Amokura Panoho, who was the northern regional manager of the Labour Department's Community Employment Group (CEG), was involved behind the scenes with the Maori Party but had not thought she was active or high-profile enough that it compromised her role with the public service.

However, she resigned last Friday after being questioned about her attendance at a recent Maori Party hui -- a hui to which Youth Affairs Minister John Tamihere has admitted sending staff from his electorate office.


Since her resignation Mr Tamihere has alleged she used Labour Department equipment for Maori Party work and State Services Minister Trevor Mallard claimed she was trying to recruit her staff for the party.

Both minister have since retracted the allegations and apologised to Ms Panoho, who said this morning she was considering legal action over the allegations but did not want to elaborate.

Mr Mallard was yesterday forced to withdraw his assertions and Mr Tamihere this morning followed suit after the Labour Department told National Radio it accepted Ms Panoho's word she did not use its equipment or do Maori Party business on its time.

"If the Labour Department says that, I accept what it says," Mr Tamihere told National Radio.

Asked if he therefore apologised to Ms Panoho for any slur he had cast on her reputation, Mr Tamihere said: "I do.
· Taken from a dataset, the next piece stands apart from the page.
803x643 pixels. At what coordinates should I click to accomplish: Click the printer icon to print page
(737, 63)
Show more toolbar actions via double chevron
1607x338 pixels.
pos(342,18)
But I don't resile from the right to (raise) concerns though."

Mr Tamihere has been under fire by other Maori MPs, including Green MP Metiria Turei, for sending his staff to the hui -- an action described as "spying".

Ms Panoho told National Radio she had felt bullied and threatened when she learned a complaint had been made to the department about her Maori Party involvement.

"The fact is that they were made as a result of my participation in a public meeting at which I believe I acted appropriately and did nothing to compromise myself as a public servant, or my employer," she said.

She said she felt Mr Tamihere was "out to get me and I felt bullied and I felt threatened..."

She resigned because she was worried about CEG, which is already under review over some of its funding decisions.

"I was worried about the basis for it and the motivation for it and I did not want the organisation...to be used as a political football," Ms Panoho said.

The actions during the past week of Mr Tamihere in particular reinforced her decision, she said.

However, she knew she had never acted unprofessionally and felt vindicated by the department's statement to that effect.

Ms Turei today called for an inquiry into the conduct of the ministers and said an apology was not enough.

"It's clear that they've both run off at the mouth somewhat but a woman has effectively lost her job as a result," she told NZPA.

"I'll be making a written request to the Maori affairs select committee to conduct an inquiry into the activity of ministers ... as to the propriety of their behaviour and comments."

Ms Turei wanted an inquiry to consider whether there should be a code of conduct for ministers when over making comments which had such serious consequences for public servants.